§ **What is needed**
Duplicate the lines of the records starting with the line containing "will pyautogui.click(x=10, y=8)." and going on through the line containing "Action: tap(151, 42)", including both of those lines, and give nothing else.

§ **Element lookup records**
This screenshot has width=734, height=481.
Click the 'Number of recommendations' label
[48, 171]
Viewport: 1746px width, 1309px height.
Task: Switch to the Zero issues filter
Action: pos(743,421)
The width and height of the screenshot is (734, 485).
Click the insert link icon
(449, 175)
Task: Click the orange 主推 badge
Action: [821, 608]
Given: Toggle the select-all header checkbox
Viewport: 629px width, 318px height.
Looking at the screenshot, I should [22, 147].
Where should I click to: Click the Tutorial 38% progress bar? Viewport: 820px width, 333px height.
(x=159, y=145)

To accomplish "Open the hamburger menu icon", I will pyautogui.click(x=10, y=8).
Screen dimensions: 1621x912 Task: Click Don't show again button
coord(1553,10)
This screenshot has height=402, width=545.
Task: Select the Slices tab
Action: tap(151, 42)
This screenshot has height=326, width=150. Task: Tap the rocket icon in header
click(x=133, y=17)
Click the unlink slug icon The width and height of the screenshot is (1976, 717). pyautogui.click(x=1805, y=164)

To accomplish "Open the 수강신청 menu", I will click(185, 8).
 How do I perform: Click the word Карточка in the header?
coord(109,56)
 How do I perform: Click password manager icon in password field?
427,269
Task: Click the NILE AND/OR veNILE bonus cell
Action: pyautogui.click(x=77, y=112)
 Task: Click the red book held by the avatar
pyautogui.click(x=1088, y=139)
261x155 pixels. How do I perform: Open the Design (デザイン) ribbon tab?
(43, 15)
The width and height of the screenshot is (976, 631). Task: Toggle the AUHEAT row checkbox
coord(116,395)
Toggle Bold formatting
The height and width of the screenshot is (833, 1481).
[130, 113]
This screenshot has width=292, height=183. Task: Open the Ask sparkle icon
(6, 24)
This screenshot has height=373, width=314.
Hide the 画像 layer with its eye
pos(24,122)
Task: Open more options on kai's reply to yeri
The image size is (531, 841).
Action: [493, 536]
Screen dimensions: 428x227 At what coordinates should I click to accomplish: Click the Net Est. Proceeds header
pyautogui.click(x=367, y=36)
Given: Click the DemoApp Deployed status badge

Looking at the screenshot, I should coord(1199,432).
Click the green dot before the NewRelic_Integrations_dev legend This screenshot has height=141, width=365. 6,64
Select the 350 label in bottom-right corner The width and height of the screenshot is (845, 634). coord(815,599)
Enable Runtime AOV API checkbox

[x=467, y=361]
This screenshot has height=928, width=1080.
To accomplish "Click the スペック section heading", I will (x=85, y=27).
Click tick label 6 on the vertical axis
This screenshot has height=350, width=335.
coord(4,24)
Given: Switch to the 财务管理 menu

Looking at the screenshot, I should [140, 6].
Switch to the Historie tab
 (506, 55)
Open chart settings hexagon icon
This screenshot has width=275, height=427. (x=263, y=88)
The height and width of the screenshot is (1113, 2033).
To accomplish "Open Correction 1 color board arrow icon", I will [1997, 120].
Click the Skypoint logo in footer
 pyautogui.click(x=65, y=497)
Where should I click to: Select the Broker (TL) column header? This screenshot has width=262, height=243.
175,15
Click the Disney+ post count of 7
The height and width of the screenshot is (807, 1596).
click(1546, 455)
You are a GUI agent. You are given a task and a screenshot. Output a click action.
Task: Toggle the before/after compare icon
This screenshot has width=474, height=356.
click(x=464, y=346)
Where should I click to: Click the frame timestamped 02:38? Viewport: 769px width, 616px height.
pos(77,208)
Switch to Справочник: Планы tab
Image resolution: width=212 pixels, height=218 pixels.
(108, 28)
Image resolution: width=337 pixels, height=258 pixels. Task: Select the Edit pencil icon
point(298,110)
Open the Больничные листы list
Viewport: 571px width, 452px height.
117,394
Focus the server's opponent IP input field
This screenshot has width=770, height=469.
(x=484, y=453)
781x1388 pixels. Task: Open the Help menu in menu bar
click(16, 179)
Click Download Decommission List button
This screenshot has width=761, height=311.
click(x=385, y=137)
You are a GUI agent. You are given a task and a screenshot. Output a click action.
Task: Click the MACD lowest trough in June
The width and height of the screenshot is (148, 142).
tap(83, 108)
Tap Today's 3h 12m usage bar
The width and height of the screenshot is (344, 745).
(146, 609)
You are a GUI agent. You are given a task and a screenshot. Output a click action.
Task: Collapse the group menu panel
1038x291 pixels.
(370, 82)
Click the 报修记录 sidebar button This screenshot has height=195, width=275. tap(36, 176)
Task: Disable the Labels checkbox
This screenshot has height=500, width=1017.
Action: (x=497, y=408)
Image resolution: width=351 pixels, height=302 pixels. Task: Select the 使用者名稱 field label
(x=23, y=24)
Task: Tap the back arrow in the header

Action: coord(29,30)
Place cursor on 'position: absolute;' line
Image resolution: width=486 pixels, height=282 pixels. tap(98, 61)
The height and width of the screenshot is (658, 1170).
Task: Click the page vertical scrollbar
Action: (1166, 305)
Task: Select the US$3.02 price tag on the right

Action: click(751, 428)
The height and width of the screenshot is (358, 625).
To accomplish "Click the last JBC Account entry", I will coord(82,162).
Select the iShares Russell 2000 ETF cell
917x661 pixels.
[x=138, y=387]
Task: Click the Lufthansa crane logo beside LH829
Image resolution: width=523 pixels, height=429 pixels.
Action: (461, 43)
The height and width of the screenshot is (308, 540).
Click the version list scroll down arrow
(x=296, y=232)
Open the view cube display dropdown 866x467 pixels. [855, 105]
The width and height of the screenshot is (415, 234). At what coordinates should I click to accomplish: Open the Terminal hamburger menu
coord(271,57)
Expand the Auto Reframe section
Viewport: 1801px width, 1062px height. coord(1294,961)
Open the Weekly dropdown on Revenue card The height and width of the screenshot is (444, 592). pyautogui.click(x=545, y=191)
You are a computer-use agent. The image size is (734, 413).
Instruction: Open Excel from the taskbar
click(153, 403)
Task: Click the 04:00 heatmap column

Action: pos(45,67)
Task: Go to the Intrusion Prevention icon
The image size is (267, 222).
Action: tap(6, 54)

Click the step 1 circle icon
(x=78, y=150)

§ **Solved problem**
To accomplish "Open the hamburger menu icon", I will pyautogui.click(x=10, y=8).
Screen dimensions: 1621x912 Task: Click Don't show again button
coord(1553,10)
This screenshot has height=402, width=545.
Task: Select the Slices tab
Action: tap(151, 42)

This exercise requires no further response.